**Extrait du document:**
Il pourrait très bien s'agir de fantassins du 158e R.I. en bas de l'image et d'hommes du 149e R.I. le long du village. Hélas, il n'y a pas de sources suffisamment précises pour confirmer cette hypothèse concernant les hommes du 149e R.I..

 

Voici une proposition d'interprétation de la photographie 

 

Image 9

 

Du fait au ressenti 

 

En l'absence de reconnaissance absolue de l'unité, il reste l'identification (dans le sens d'immersion) que peut percevoir l'observateur d'aujourd'hui. Comme il a déjà été dit précédemment, il est peu courant de voir ainsi des hommes un jour d'assaut, fussent-ils de la 3e vague ou de renfort.

 

En observant, on peut mettre des images plus précises sur les récits d'attaques que l'on a pu lire sur le secteur, ou sur la période en général : un village qui n'est pas rasé puisqu'on y voit encore des bâtiments, des haies, des chemins et des routes.

 

Ici, la guerre n'a pas tout pulvérisé comme ce fut le cas pour plusieurs villages de la Meuse.

 

La préparation d'artillerie a tout de même détruit des bâtiments qui possédaient encore leurs toitures quelques jours auparavant. Désormais, ils ne sont reconnaissables que par les encadrements de portes et de fenêtres.

**Travail à faire:**
(1) D'après l'extrait sur la photographie du village, qu'y voit-on encore qui montre que le village n'est pas rasé ?
(2) Modifiez un passage de l'extrait sur la photographie du village. Reprenez-le en commençant à « En l'absence de » et en terminant à « de la Meuse. », avec « haies » remplacé par « clôtures ».
(3) Prolongez l'extrait sur la photographie du village à la suite de sa dernière phrase.

**Données sources:**
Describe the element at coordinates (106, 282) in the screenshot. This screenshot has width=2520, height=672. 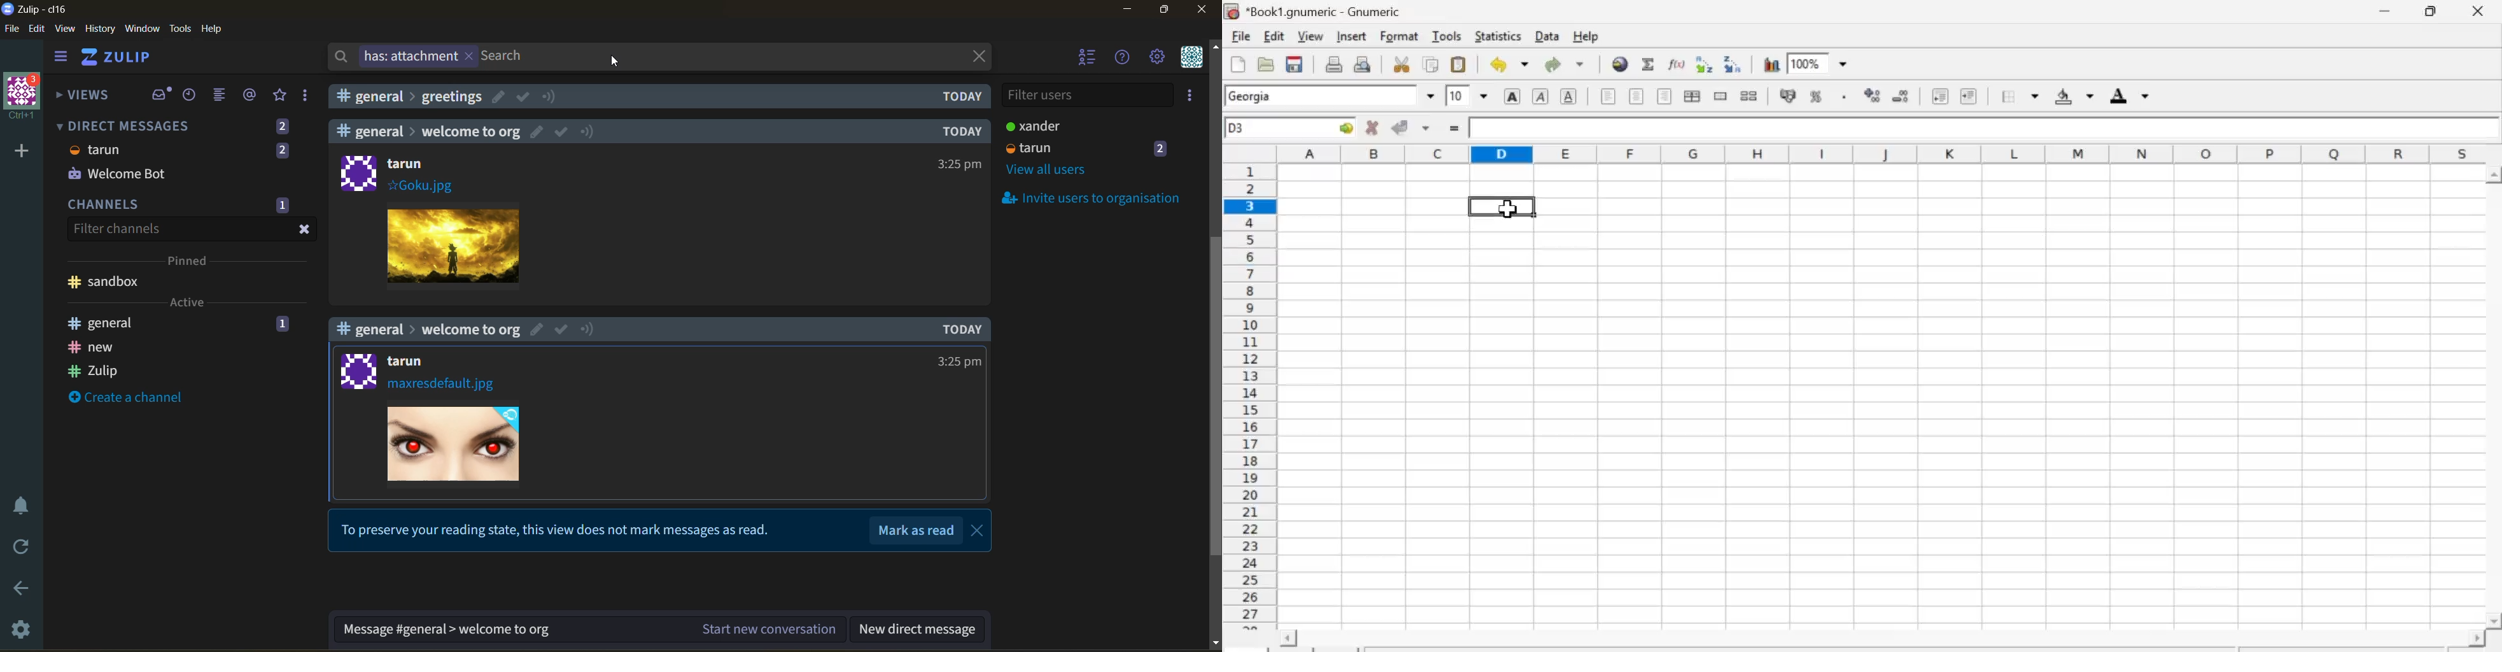
I see `# sandbox` at that location.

**Résultats par tâche:**
(1) On y voit encore des bâtiments, des haies, des chemins et des routes.

(2)
En l'absence de reconnaissance absolue de l'unité, il reste l'identification (dans le sens d'immersion) que peut percevoir l'observateur d'aujourd'hui. Comme il a déjà été dit précédemment, il est peu courant de voir ainsi des hommes un jour d'assaut, fussent-ils de la 3e vague ou de renfort.

 

En observant, on peut mettre des images plus précises sur les récits d'attaques que l'on a pu lire sur le secteur, ou sur la période en général : un village qui n'est pas rasé puisqu'on y voit encore des bâtiments, des clôtures, des chemins et des routes.

 

Ici, la guerre n'a pas tout pulvérisé comme ce fut le cas pour plusieurs villages de la Meuse.

(3)
Image 10

 

Il en est de même pour le no man's land qui ne ressemble en rien à la série continue de cratères visibles dans plusieurs secteurs de Verdun. Certes, il est bouleversé, mais ses tranchées ne sont pas totalement rasées.

 

Ces hommes viennent des premières lignes françaises. Ils se dirigent vers la zone des combats située à plus d'un kilomètre. On remarque qu'ils sont en général par groupes de quinze environ. Hélas, ils ne sont représentés que par quelques pixels. Ces soldats restent des formes fantomatiques difficiles à dénombrer.

 

Image 11

 

Les soldats rassemblés par petits groupes suivent des parcours identiques le plus souvent sans passer par le no man's land. C'est notable pour le groupe qui longe les maisons de Soyécourt en haut de la photographie.

 

Image 12

 

Comment faut-il interpréter les quelques isolés visibles ? Se pourrait-il que ce soit les victimes des combats ? Et ces volutes de fumée ? Marquent-elles l'emplacement d'obus qui viennent de tomber ? Si c'est le cas, ils sont arrivés à proximité des groupes d'hommes. Où alors s'agit-il des fumées de feux allumés une heure plus tôt, au cours des combats ?

 

Que se passe-t-il après 16 h 00 ?

 

En regardant cet instantané, il faut également imaginer les hommes avancés vers une zone beaucoup plus dangereuse. Ils subiront un peu plus tard les bombardements allemands et les violentes contre-attaques ennemies. Les pertes subies seront sensibles dans la nuit du 4 au 5 septembre 1916.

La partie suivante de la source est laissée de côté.